While India is a starving country (250 million malnourished people according to official records), it is also the world’s second-largest grower of rice and wheat. Today, more than 50 million tonnes of foodgrains lie in government warehouses. Only 27 % of government’s food subsidies reaches the poor, with only 42% of food grains issued from the central pool reaching the end customer [1]. Many solutions have been debated to fix the broken Public Distribution System (PDS). I was lucky to get exposure to many of these proposed solutions and experiments/pilots while working within the Unique Identity Authority of India (UIDAI)  on UID applications. Because much of the focus of our experiment was around food and nutrition, Matt and I also spent a considerable time around fair price shops in Kerala. “The food debates” series is a description of a few of the key ongoing debates and my recommendations for solutions.

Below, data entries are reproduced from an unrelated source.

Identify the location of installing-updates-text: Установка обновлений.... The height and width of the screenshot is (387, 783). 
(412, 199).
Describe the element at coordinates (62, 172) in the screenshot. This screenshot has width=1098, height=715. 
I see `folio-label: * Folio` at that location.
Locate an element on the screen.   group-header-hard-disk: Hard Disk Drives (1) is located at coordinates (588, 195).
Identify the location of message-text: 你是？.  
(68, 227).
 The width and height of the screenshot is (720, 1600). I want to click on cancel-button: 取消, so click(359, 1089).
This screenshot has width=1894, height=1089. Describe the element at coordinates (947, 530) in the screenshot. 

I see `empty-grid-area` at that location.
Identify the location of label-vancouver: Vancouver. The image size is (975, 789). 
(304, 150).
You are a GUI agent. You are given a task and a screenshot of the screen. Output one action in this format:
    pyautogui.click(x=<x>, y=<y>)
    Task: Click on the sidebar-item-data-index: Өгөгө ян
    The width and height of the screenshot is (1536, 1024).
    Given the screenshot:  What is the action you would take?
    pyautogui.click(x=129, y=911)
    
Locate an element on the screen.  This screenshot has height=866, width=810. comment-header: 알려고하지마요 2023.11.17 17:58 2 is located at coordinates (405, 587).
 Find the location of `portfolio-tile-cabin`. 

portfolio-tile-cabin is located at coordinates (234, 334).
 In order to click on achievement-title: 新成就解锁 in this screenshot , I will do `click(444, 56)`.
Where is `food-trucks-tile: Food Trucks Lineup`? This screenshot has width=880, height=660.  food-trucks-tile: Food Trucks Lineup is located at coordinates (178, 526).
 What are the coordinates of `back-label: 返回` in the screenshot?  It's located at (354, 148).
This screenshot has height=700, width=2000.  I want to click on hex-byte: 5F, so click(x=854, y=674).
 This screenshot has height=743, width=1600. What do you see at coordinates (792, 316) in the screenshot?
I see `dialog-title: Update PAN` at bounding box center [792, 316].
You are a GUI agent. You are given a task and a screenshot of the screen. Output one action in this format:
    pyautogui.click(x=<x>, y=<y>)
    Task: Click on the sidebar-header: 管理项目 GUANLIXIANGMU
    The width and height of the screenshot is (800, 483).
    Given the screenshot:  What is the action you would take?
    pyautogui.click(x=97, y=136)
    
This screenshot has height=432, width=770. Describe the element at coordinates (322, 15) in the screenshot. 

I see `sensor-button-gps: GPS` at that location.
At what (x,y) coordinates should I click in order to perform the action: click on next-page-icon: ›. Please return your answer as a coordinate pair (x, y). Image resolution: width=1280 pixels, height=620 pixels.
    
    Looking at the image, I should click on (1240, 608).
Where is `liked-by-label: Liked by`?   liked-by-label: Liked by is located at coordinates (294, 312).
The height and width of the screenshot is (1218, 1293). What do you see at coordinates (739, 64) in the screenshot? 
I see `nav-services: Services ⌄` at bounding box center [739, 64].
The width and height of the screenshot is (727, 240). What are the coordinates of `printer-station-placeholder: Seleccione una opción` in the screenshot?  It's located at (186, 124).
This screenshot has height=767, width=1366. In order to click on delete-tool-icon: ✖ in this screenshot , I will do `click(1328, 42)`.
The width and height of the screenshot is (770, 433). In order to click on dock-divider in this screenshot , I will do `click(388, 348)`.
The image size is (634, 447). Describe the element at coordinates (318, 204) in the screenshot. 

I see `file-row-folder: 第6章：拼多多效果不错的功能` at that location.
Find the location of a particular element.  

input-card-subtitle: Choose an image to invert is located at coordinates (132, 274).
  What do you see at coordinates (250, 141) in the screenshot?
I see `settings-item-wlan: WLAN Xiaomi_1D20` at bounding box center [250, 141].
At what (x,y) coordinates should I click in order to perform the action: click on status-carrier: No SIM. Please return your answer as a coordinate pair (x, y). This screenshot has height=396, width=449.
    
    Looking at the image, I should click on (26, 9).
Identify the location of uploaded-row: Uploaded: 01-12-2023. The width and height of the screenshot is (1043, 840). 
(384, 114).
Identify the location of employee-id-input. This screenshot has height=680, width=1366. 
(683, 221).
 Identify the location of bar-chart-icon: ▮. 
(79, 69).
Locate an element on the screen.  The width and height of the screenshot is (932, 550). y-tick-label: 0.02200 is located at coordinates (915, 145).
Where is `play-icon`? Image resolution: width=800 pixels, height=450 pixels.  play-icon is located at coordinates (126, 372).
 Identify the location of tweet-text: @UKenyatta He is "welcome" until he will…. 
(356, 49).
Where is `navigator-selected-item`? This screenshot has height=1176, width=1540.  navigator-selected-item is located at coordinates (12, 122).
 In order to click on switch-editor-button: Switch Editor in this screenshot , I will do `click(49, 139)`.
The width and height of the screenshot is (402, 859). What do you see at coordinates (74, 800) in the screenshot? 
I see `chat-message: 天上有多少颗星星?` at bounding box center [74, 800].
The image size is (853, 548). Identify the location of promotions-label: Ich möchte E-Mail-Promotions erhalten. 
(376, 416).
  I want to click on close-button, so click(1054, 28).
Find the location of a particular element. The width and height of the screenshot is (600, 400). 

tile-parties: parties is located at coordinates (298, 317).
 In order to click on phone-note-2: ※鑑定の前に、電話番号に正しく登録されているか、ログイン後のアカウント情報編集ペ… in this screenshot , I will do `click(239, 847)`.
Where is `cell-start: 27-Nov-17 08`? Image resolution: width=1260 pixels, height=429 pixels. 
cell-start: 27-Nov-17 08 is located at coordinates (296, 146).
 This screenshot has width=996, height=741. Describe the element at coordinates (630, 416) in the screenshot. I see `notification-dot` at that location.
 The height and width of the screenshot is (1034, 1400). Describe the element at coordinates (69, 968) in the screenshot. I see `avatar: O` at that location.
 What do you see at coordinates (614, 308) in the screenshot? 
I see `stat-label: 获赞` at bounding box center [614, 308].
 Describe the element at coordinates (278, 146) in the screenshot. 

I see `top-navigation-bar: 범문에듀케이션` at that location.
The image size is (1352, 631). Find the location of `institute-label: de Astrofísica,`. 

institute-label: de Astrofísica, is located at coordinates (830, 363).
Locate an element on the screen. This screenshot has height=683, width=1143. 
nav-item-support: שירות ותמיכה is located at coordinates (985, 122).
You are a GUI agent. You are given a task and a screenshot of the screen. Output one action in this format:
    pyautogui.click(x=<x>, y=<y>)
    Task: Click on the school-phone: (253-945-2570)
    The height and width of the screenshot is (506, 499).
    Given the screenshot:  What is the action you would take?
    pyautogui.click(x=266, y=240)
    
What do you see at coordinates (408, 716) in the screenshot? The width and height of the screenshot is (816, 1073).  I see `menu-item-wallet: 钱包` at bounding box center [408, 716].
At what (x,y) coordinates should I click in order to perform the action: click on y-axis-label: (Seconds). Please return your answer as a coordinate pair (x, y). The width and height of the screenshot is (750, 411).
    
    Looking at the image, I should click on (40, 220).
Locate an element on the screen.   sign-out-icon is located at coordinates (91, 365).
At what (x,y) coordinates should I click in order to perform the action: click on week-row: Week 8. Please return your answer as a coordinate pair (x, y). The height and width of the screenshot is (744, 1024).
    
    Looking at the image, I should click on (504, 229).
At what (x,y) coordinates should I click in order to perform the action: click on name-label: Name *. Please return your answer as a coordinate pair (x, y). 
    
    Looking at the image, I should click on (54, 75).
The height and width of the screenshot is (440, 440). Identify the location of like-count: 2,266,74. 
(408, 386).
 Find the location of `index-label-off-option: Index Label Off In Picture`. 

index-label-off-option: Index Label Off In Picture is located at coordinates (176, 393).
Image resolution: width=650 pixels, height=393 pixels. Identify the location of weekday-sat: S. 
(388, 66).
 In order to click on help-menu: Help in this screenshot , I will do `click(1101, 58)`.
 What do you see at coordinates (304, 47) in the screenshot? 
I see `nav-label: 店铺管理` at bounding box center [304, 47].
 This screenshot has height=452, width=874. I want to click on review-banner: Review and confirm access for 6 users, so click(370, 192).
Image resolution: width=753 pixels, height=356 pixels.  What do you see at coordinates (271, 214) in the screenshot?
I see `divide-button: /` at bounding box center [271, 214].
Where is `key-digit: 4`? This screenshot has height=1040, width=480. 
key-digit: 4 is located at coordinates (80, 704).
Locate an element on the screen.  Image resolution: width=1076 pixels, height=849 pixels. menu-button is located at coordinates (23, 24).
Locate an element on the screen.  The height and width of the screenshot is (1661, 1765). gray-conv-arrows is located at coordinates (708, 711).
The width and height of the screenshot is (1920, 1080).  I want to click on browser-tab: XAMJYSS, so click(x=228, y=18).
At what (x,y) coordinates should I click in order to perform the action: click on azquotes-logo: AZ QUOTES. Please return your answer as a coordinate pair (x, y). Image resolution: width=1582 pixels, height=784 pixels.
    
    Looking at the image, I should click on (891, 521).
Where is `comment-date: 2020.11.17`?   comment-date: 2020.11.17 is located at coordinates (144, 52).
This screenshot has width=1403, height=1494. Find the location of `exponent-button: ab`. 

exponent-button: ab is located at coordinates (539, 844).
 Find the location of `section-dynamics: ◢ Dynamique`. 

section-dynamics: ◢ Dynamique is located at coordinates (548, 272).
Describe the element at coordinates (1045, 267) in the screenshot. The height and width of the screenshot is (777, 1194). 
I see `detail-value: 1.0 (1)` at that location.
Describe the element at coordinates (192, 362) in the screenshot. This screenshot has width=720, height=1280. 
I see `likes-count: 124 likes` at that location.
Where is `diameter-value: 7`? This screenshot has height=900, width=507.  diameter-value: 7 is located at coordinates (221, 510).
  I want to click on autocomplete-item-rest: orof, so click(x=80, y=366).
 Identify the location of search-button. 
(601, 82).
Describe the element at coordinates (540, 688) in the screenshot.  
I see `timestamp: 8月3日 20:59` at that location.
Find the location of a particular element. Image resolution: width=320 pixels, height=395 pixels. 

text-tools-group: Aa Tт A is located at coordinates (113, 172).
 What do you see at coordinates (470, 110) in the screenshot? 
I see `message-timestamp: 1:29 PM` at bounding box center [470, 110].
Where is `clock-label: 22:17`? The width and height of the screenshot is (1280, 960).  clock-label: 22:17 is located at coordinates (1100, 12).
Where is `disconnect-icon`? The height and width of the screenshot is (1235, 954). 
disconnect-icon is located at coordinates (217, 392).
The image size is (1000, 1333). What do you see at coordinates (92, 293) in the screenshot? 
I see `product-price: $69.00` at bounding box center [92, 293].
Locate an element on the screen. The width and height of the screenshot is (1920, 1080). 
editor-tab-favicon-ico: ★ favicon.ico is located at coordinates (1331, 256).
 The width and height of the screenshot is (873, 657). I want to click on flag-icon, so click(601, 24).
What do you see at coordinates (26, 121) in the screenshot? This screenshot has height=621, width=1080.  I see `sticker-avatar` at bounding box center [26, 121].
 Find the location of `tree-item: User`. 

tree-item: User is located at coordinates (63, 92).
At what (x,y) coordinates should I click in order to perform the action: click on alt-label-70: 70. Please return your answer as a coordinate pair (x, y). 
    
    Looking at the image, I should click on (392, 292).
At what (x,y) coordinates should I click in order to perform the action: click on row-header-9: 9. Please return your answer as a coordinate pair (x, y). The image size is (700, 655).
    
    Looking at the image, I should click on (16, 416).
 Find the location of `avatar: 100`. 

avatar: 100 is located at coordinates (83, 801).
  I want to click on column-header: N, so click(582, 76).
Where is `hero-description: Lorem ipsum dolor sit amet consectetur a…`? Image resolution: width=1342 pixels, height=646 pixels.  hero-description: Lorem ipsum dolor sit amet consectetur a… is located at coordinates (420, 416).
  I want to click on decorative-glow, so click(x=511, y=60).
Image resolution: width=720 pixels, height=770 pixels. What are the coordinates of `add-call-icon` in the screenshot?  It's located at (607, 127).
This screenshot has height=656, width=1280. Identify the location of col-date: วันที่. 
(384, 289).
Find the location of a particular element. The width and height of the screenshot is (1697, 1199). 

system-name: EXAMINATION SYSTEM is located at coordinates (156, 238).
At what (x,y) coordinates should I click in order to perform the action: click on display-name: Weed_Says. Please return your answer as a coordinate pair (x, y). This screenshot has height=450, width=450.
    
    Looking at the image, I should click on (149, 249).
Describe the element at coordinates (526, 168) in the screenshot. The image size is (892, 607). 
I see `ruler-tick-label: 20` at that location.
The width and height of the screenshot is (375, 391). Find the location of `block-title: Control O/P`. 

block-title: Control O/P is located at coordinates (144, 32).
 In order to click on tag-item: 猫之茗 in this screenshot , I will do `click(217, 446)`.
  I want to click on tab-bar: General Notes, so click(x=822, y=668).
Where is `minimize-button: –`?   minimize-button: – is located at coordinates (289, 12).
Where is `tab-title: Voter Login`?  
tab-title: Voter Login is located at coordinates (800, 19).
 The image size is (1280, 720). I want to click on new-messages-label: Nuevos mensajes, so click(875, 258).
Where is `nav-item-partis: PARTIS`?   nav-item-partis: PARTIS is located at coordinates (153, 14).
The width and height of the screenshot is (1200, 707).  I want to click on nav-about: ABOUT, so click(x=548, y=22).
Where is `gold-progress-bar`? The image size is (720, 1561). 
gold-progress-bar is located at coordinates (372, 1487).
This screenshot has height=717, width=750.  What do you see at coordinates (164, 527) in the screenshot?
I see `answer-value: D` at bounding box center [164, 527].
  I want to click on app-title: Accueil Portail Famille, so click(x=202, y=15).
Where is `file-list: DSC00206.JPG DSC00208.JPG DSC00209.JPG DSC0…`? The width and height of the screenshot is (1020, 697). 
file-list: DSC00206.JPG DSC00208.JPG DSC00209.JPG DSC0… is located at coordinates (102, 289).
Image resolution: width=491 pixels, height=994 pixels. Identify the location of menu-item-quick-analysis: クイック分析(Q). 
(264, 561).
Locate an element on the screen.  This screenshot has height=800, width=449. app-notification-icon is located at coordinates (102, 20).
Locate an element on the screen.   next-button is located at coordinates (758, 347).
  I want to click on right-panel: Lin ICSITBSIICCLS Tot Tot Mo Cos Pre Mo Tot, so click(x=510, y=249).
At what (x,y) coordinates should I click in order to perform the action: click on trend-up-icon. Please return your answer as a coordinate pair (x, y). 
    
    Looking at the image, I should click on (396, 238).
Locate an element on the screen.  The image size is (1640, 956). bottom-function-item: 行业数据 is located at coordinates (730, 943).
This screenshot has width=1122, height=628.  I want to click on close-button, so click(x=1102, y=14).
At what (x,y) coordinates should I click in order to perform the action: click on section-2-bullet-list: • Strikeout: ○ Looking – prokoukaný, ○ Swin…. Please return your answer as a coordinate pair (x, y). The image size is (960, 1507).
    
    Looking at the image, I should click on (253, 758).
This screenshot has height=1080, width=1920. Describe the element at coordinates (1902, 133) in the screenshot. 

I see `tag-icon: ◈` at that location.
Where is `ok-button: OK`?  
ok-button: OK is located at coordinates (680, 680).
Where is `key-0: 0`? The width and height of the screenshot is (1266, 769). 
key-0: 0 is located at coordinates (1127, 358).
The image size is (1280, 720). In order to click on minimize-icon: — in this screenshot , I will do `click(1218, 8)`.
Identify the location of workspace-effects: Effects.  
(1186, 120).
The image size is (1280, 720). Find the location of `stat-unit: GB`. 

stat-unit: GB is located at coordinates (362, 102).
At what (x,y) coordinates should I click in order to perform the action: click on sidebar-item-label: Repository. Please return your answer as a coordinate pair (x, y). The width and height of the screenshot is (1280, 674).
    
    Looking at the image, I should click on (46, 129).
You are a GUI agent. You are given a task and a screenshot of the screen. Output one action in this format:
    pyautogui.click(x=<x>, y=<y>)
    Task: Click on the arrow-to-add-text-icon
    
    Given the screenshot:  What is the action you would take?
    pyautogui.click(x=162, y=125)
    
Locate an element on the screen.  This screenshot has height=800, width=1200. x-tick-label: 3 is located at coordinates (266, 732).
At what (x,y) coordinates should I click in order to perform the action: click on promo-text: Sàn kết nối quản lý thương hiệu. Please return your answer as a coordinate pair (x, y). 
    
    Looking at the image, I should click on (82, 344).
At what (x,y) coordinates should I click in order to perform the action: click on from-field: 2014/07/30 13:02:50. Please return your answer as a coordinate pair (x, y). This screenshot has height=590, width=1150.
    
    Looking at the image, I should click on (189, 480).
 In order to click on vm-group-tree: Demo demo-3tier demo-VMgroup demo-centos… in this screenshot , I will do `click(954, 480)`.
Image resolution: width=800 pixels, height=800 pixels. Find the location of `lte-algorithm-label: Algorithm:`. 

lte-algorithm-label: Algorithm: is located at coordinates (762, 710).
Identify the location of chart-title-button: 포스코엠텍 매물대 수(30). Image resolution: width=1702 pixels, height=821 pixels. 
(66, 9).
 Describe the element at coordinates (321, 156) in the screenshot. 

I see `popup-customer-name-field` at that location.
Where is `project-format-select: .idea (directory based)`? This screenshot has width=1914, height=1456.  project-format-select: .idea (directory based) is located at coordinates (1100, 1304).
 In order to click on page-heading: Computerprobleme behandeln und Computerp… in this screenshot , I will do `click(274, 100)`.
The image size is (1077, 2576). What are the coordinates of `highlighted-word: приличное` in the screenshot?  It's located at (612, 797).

While coming up with the recommendations, I have tried to look outside the traditional infrastructure PDS is reliant on to search for new solutions. And, because most new things these days are tech heavy, it invariably meant looking at the emerging technology trends. Three stand out as universal trends:

  1. Mobile (and therefore internet) connectivity is becoming close to being all-pervasive
  2. Every family already has or will have a mobile phone pretty soon
  3. Everyone will also likely have a UID number pretty soon

What does this mean? We are entering a world of new building blocks. Building blocks, that didn’t exist as late as two years ago, but whose relevance cannot be denied in the coming years. I will continuously refer back to these building blocks as we look at the various debates. This is not to discount value on non technology interventions which have their own importance, however, I have tried to focus on the technology aspects only.

It must be noted that these are my personal views only.